Martel: I don't think I could point to one, there have been far too many of those to count. And everybody has their own idea of what a rock star moment would be and the antithesis of that might be sleeping on someone's floor because our promoter couldn't afford a hotel or a place with a spare bed. We've done that plenty of times. Breaking down on the side of the highway in your 15 passenger van is a lot of fun. Having to unload your gear on the side of the road because your trailer broke down. There's so many of those moments that I'm actually really thankful for because they have prepared me for the realities of what comes next.

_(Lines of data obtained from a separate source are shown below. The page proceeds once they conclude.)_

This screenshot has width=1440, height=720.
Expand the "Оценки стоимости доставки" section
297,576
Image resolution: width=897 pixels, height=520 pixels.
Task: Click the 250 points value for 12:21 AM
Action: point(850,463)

I think I have some pretty good expectations. And the whole fame thing which I've tasted in a very small amount is a weird thing. Not that I think I'm really famous or anything like that, but just this small amount of attention I've gotten with this viral thing. Comparing myself to the ultimate rock star of today (Justin Bieber), I feel like all the things that have happened over the years and being around the other members of Downhere who really have their heads on straight, because of that I think it has helped me keep my head on straight and I can keep it in stride and really focus on what the important things are in all of this – my relationships first with my wife and God, and the people I come in contact with. The rock star thing is all kind of fluff.


CP: Last thoughts?
Martel: Finally I'd like to say I'm really excited for what's about to happen in 2012. There's a lot of questions as far as what it's going to look like. If you're a praying person, pray for me that I make good and wise decisions with all of it and be the representative of Christ I'm called, we are all called to be in situations. We’ll keep you posted as much as possible on my website, Marcmartelmusic.com, Downhere.com, come out to a show it'll be fun to see you.